SYDNEY—In the heart of Sydney’s business and finance district, over a hundred adherents of a Chinese spiritual discipline held an all-day rally to raise awareness of a severe 16 year-long persecution by the Chinese Communist Party.
Clad in yellow t-shirt and caps, practitioners of Falun Gong—a qigong meditation practice that involves moral teachings—did slow moving standing and sitting exercises, and gave speeches amidst a backdrop of banners in Martin Place, a spacious pedestrian mall lined with neoclassical buildings.
“The persecution against Falun Gong in China destroyed my life and my family,” said 17-year-old Eric Jia. The teenager was just a toddler when he last saw his father Ye Jia, who refused to go home after his stint in a labor camp for fear that the police would harass his family because he practiced Falun Gong. Ye Jia was arrested again during the 2008 Beijing Olympics and hasn’t been heard from since. In January 2012, Eric and his mother Li Liu fled China to Australia.
The Jia family’s story is by no means an isolated incident.
Since the Chinese regime started to suppress Falun Gong on the behest of former Communist Party leader Jiang Zemin on July 20, 1999, “millions of families in China have been torn apart,” said Dr Lucy Zhao, President of the Falun Dafa Association Australia.

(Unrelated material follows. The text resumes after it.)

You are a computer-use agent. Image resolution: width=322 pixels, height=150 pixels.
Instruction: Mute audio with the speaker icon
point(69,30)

Over 3,800 practitioners have lost their lives during the persecution, and hundreds of thousands more were incarcerated in prison and labor camps, according to Minghui, an overseas website that documents the persecution of Falun Gong. Researchers have gathered evidence that military and public hospitals in China are forcibly removing the organs of Falun Gong and profiting from transplantation.
“To kidnap them to take their organs out and sell them is just horrific,” said passerby Daniel Kent to Epoch Times. Kent, who has been investigating China’s human rights abuses, expressed sympathies for Falun Gong and house Christians in China.

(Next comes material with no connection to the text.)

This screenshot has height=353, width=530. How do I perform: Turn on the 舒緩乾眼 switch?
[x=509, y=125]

Ying Li, a Falun Gong practitioner at the rally, was very nearly a victim of organ harvesting when she was detained in Shanghai from 2001 to 2003. Although Li told prison staff that she didn’t want to give a blood sample, they grabbed her arm and “forcefully stabbed the needle in.” She was eventually rescued in October 2003 after her fiance started a rescue campaign in Australia.
“Australia is a very compassionate country,” said Li, who is looking to free her sister Yaping Li from Chinese detention. “I ask for Australian’s support because what is happening in China violates human values.”

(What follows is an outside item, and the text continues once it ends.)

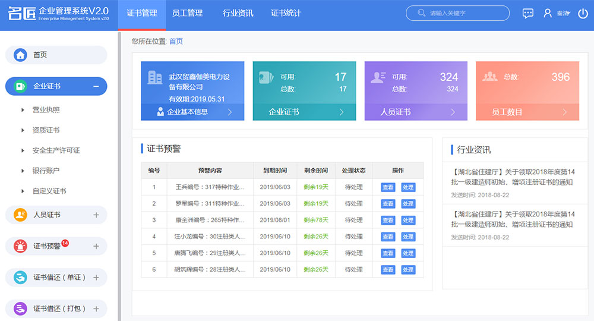Click the keyword search input field
Screen dimensions: 594x321
pos(463,13)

“It’s particularly sad that it happens to a group of people who just want to meditate, which is one of the best things any of us can do for ourselves,” said Venetia Brown, a commercial lawyer working in the area who stopped to observe the rally. “Why would you persecute something so peaceful?”
This year, Falun Gong practitioners are looking for justice from the Party’s own legal system. Eric Jia and his mother recently joined more than 80,000 others in filing criminal complaints against Jiang Zemin with the highest public prosecutor’s office and the courts.
Two guest speakers at the rally, local councillor James Shaw and political commentator Bob Vinnicombe, felt that the Australian government has an “obligation” to look into the persecution of Falun Gong but isn’t doing enough.
“To have a free trade deal with the CCP is as morally bankrupt as having a free trade deal with ISIS,” Vinnicombe said.